● **Kutipan Teks**:
EKBISBANTEN.COM – Kasus kekerasan seksual pada anak di Indonesia terus mengalami peningkatan secara signifikan setiap tahunnya.
Berdasarkan Data Kementerian Pemberdayaan Perempuan dan Perlingdungan Anak (PPPA), jumlah korban kekerasan seksual pada anak sepanjang tahun 2019 hingga 2023 mengalami peningkatan.
Bahkan, tahun 2022 tercatat sebagai tahun dengan jumlah kasus kekerasan seksual tertinggi dalam kurun waktu 10 tahun terakhir.
Jumlah kekerasan seksual anak pada 2019 sebanyak 6.454 kasus dan meningkat menjadi 6.980 di 2020. Selanjutnya pada 2021, jumlahnya melonjak menjadi 8.730 kasus.
Selanjutnya Kementerian Pemberdayaan Perempuan dan Perlindungan Anak (KemenPPPA) pada tahun 2022 mencatat adanya angka kenaikan menjadi 8.820 anak yang menjadi korban kekerasan seksual.
Sedangkan pada tahun 2023 jumlah kasus kekerasan hingga tindak kriminal terhadap anak di Indonesia mencapai 9.645 kasus. Kasus itu terjadi sepanjang Januari sampai 28 Mei 2023.
Jika diperinci berdasarkan jenisnya, kasus kekerasan seksual terhadap anak menduduki peringkat pertama dengan 4.280 kasus yang tercatat sampai 28 Mei 2023.

● **Daftar Data**:
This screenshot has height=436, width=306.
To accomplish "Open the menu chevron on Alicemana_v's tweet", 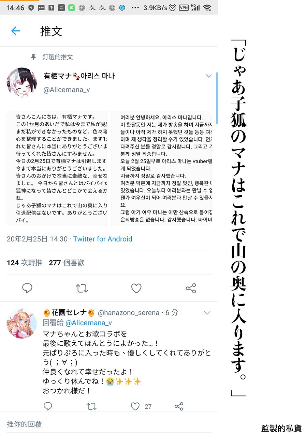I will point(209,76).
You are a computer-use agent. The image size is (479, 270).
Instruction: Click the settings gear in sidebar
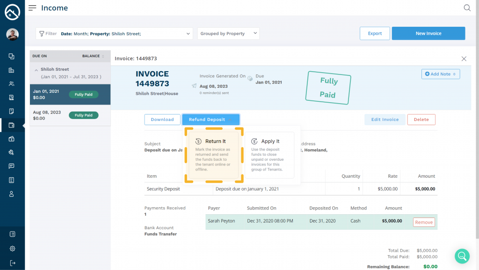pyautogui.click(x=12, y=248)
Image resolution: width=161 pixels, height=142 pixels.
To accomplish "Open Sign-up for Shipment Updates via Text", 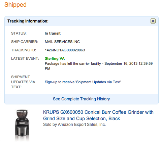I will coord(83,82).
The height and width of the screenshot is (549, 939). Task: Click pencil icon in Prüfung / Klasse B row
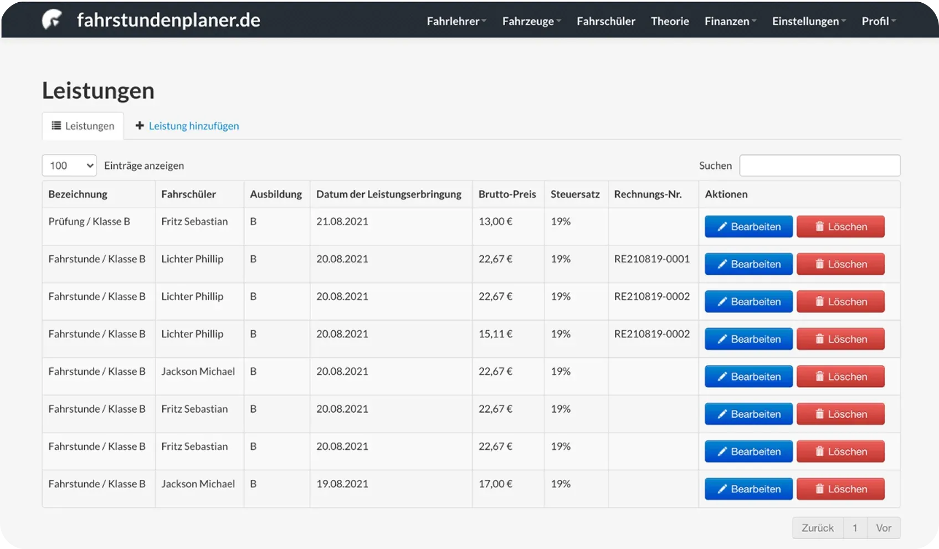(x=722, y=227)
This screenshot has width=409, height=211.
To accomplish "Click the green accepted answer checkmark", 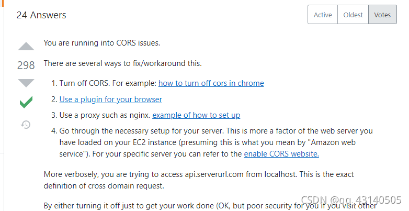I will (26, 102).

---

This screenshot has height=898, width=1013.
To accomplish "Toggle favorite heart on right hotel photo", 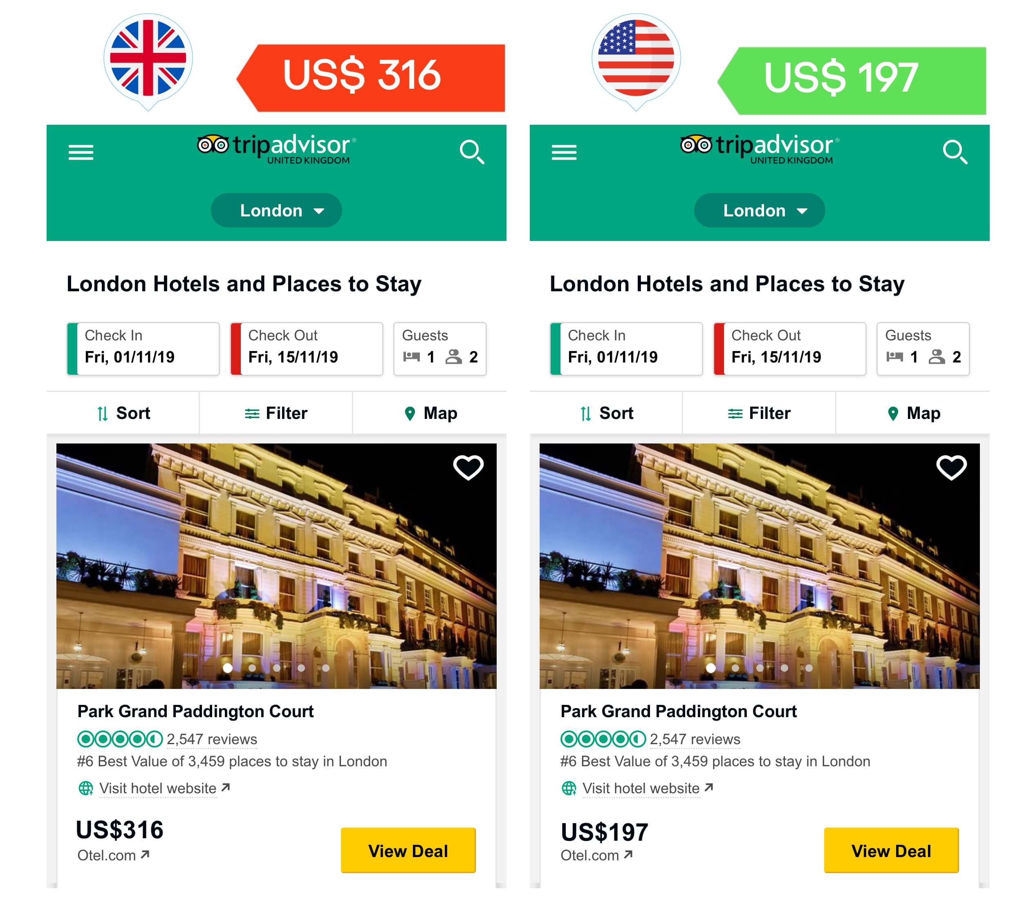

● **Ketentuan Latihan**:
a) Jawablah pertanyaan berikut berdasarkan teks tentang kekerasan seksual pada anak.
(i) Berapa jumlah kasus kekerasan seksual anak pada tahun 2019?
(ii) Tahun berapa yang tercatat sebagai tahun dengan jumlah kasus kekerasan seksual tertinggi dalam kurun waktu 10 tahun terakhir?
(iii) Sampai tanggal berapa data kasus tahun 2023 dicatat?
b) Lanjutkan teks tentang kekerasan seksual pada anak mulai dari kalimat terakhirnya.

● **Kunci Jawaban**:
a)
(i) 6.454 kasus.
(ii) Tahun 2022.
(iii) Sampai 28 Mei 2023.

b)
Sebelum membahas lebih jauh, mari kita simak apa sebenarnya kekerasan seksual pada anak?
Kekerasan seksual pada anak merupakan suatu tindakan atau perbuatan pemaksaan untuk melakukan hubungan seksual maupun aktivitas seksual lainnya seperti pencabulan, sodomi, eksibisionisme, dan melakukan martubasi di hadapan korban yang dilakukan oleh orang dewasa atau orang yang lebih tua terhadap anak dibawah umur.
Di mana anak dipergunakan untuk memuaskan kebutuhan seksual pelaku yang dapat terjadi kapan saja dan di mana saja tanpa memandang budaya, ras dan strata masyarakat.
Padahal sejatinya, anak merupakan aset generasi penerus bangsa yang seharusnya dijaga dan dilindungi bukannya dijadikan bahan tempat melampiaskan hasrat seksual.
Kekerasan seksual yang dilakukan pada anak tentu dapat menimbulkan dampak serius.
Seperti apa dampak yang dirasakan oleh anak yang menjadi korban kekerasan seksual?
Kekerasan seksual yang dilakukan pada anak dapat menimbulkan berbagai dampak yang serius terhadap korban.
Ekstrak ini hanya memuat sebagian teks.